- DIRECTIONS
Print the stretch of the email on PKCS#11 library loading from "The openssh fixing" through "in affected libraries.", word for word.

On Fri, Jul 21, 2023 at 11:04:49AM +1000, Matthew Fernandez wrote:
> 
> 
> On 7/20/23 23:41, Sevan Janiyan wrote:
> > On 20/07/2023 14:24, Demi Marie Obenour wrote:
> > > Should there be a system-wide configuration file containing a list
> > > of known-good PKCS#11 libraries? ssh-agent having to guess if
> > > something is a PKCS#11 library is less than awesome.
> > 
> > There's a compile time setting for paths from which you are able to load
> > libraries from.
> 
> I don’t think this helps much though, right? The Qualys research that
> motivated this found an exploit chain using only libs present in /usr/lib in
> a default Ubuntu install. If you want to lock down loading to a specific
> non-/usr/lib path that you have control over, this suggests you know and are
> in control of the PKCS#11 providers you’re going to support. In which case,
> why not avoid dynamic loading to begin with? I guess the allowlist and new
> defaults are the answer to this conundrum though.

The openssh fixing patches (besides disallowing this remote agent
behaviour by default) now just abort() the pkcs11 helper if they load a library 
without the pkcs11 interface C_GetFunctionList() which should largely
solve the problem, unless a library can be exploited on first load.

Longrange thinking is if these kind of load/unload impacts could be
detected by tooling easily and/or get fixed in affected libraries.

- INFORMATION SHOWN

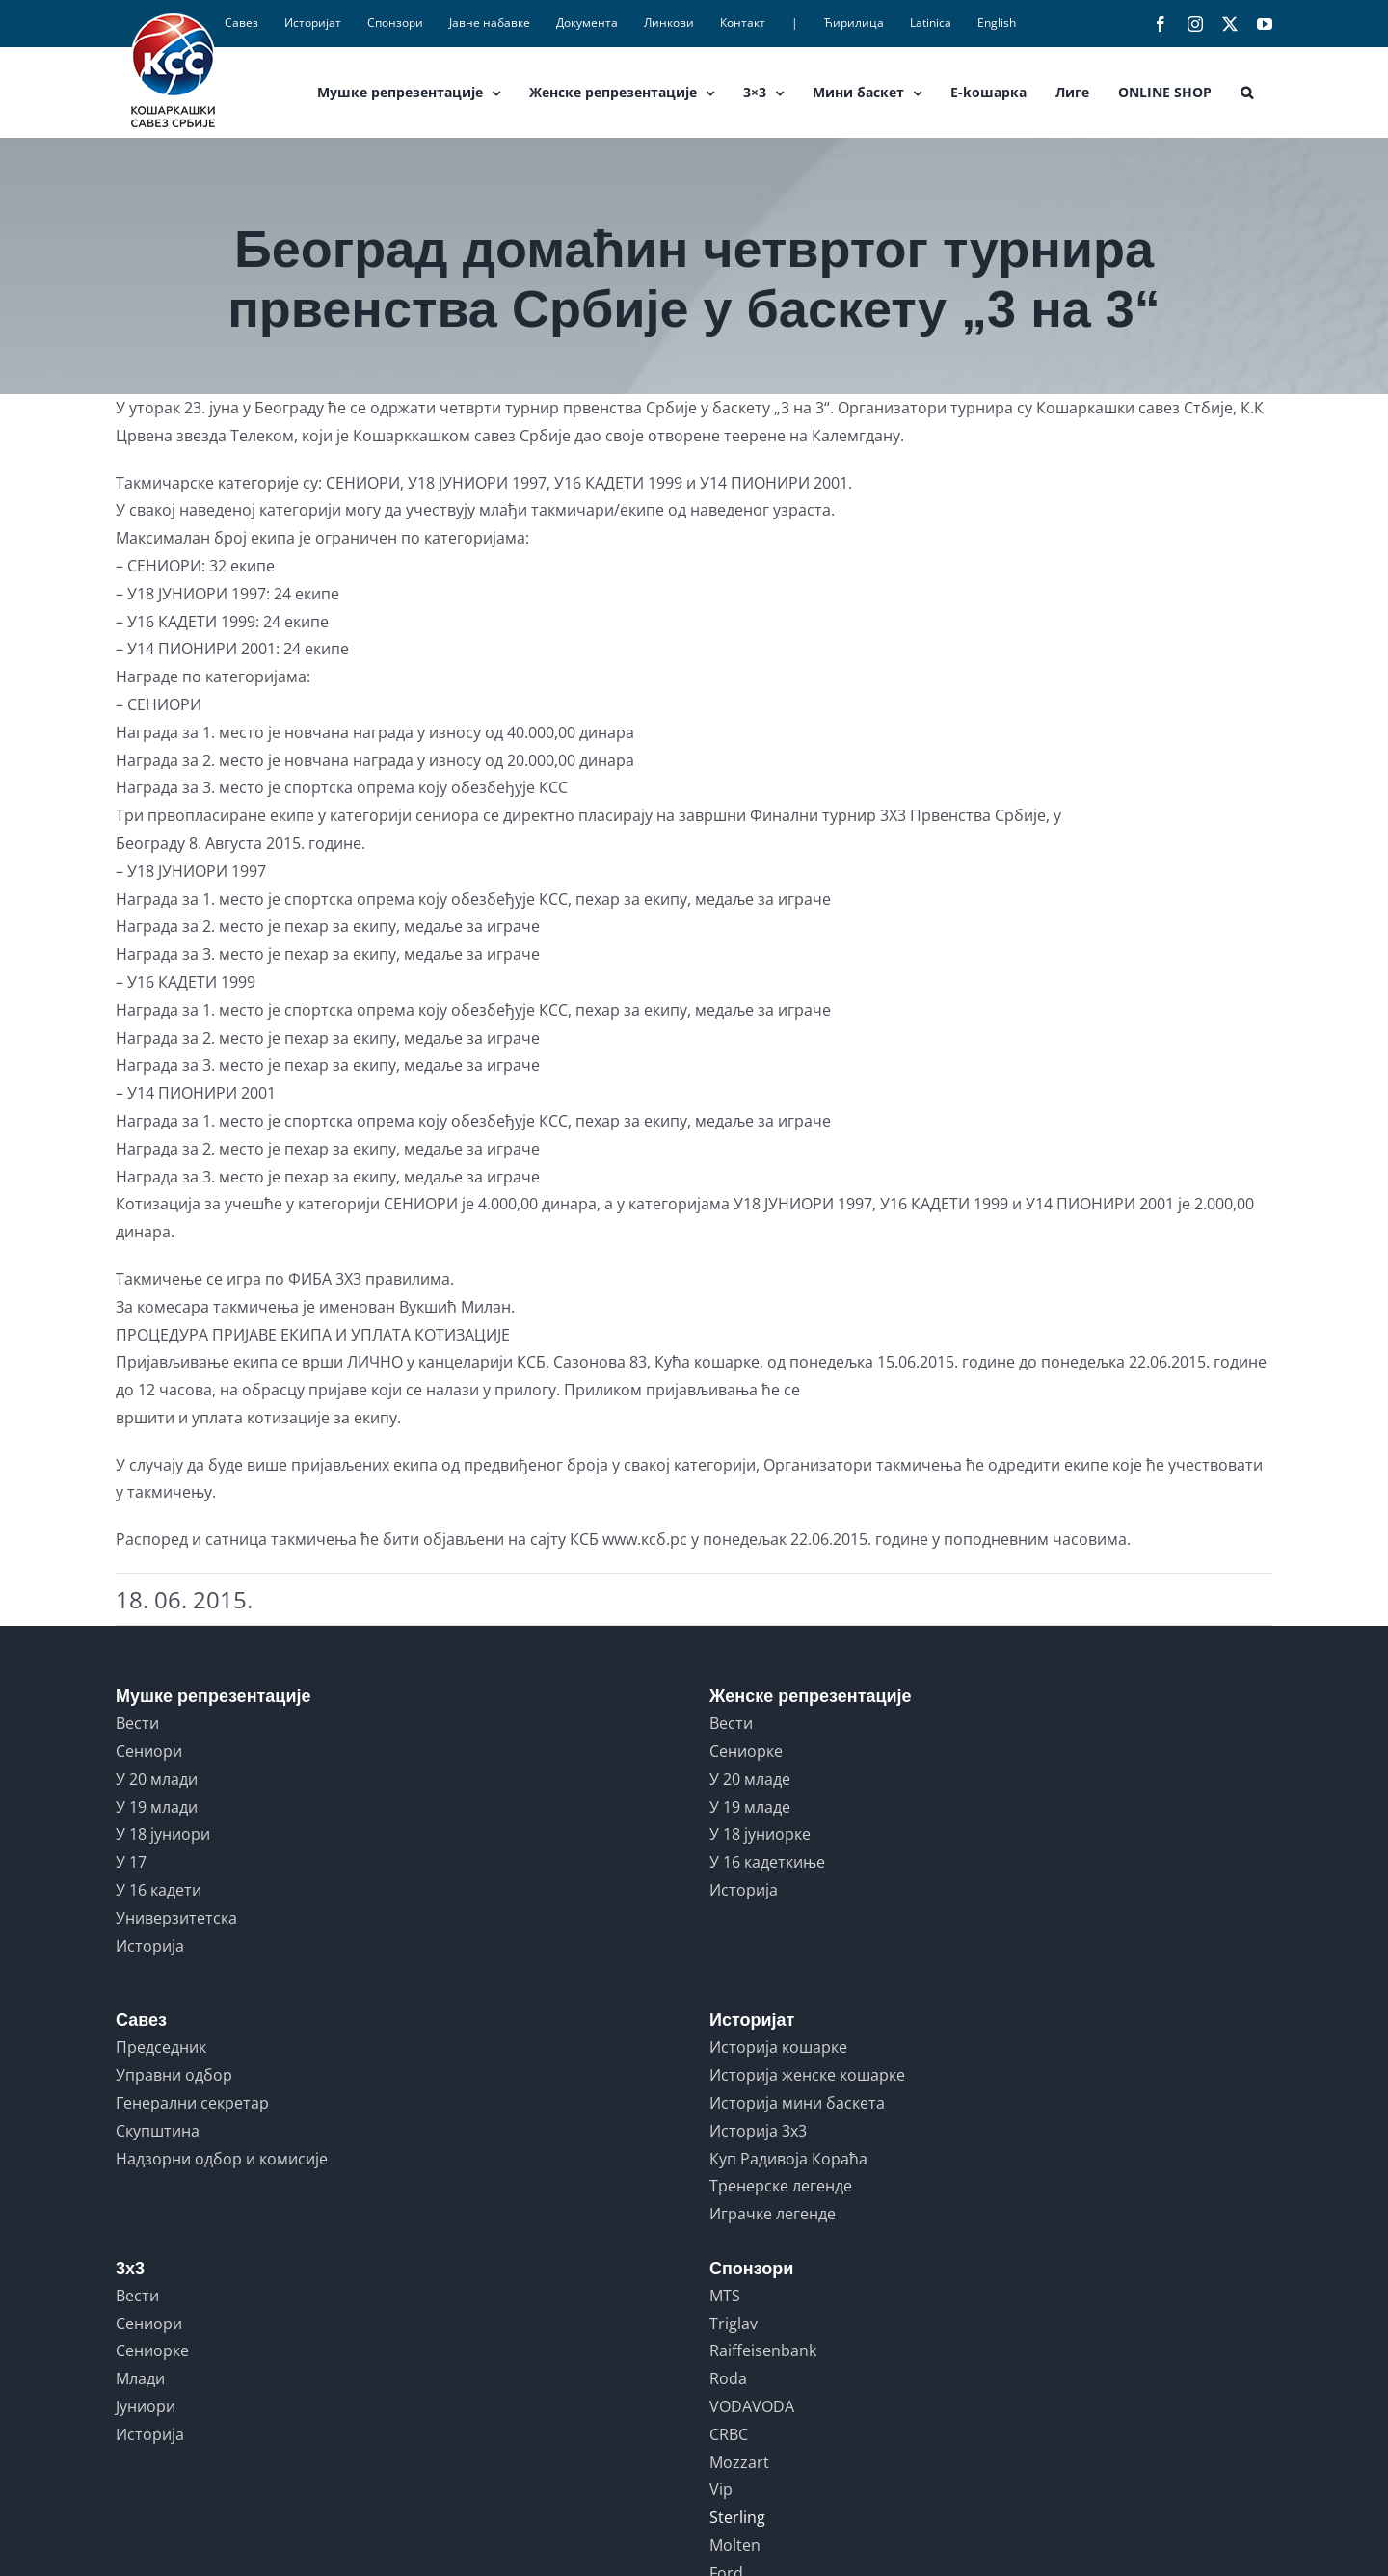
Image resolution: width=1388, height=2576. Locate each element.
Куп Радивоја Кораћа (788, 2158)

- TASK OUTPUT
The openssh fixing patches (besides disallowing this remote agent
behaviour by default) now just abort() the pkcs11 helper if they load a library 
without the pkcs11 interface C_GetFunctionList() which should largely
solve the problem, unless a library can be exploited on first load.

Longrange thinking is if these kind of load/unload impacts could be
detected by tooling easily and/or get fixed in affected libraries.